La dépendance d’Haïti envers son voisin rend les frontières vitales pour sa sécurité alimentaire. Les fermetures périodiques des frontières avec la République dominicaine, en particulier depuis fin 2023 en raison du conflit du canal, ont déclenché des flambées de prix pour les œufs, la volaille, la farine et d’autres produits de base dans le nord d’Haïti, soulignant à quel point les régimes alimentaires sont sensibles à la logistique transfrontalière.

Le dernier kilomètre est souvent le plus long. Une évaluation de la Banque mondiale indique que 61 % des Haïtiens vivent à plus de 2 km d’une route praticable en toute saison, laissant les communautés isolées en cas de pluies et d’orages.

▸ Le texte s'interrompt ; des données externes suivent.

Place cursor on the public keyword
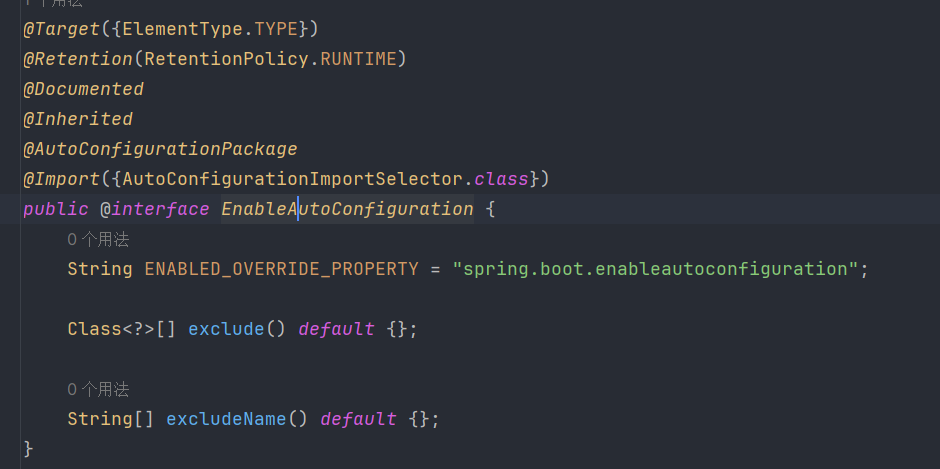The width and height of the screenshot is (940, 469). [x=56, y=209]
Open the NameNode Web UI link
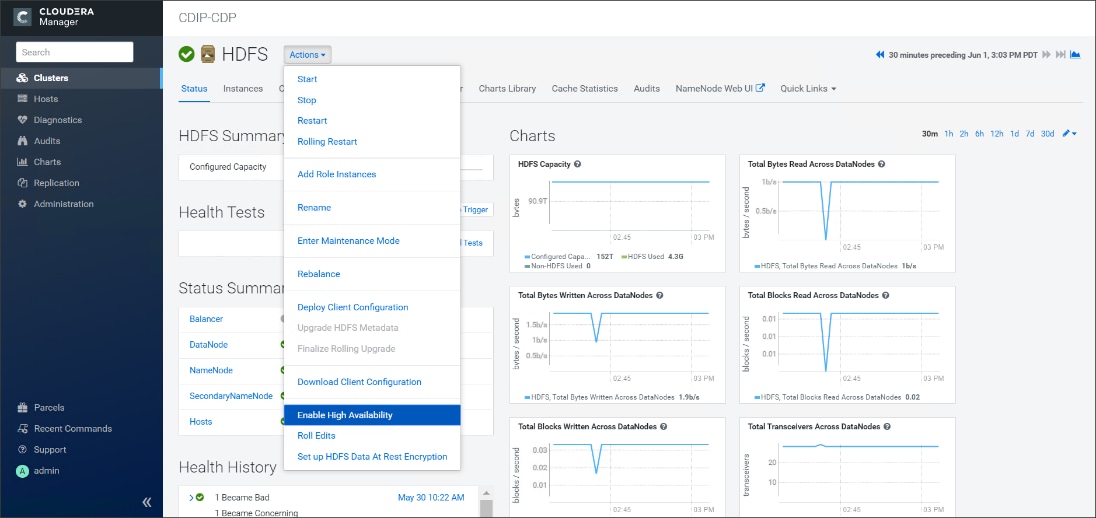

Lorsque des corridors comme Mariani/Martissant sur la RN2 sont bloqués, l’Ouest est de fait coupé du Grand Sud, ce qui entraîne des pénuries et une flambée des prix.

De plus, il y a des pertes cachées que nous ne pouvons pas ignorer. Des conditions de stockage et de manutention défaillantes entraînent la disparition des aliments avant même leur consommation : des études menées en Haïti font état de pertes pouvant atteindre un tiers pour les céréales et les légumineuses et jusqu’à 50 % pour les fruits et légumes, dues aux parasites, à l’humidité et à un stockage inadéquat. Réduire ces pertes est aussi important que d’augmenter la production.

Enfin, une forte dépendance alimentaire à un petit panier de denrées de base, notamment le riz importé, amplifie les risques liés aux fermetures de ports, aux tensions frontalières et aux fluctuations des prix mondiaux. La dépendance croissante aux importations a accentué l’exposition aux chocs de transport.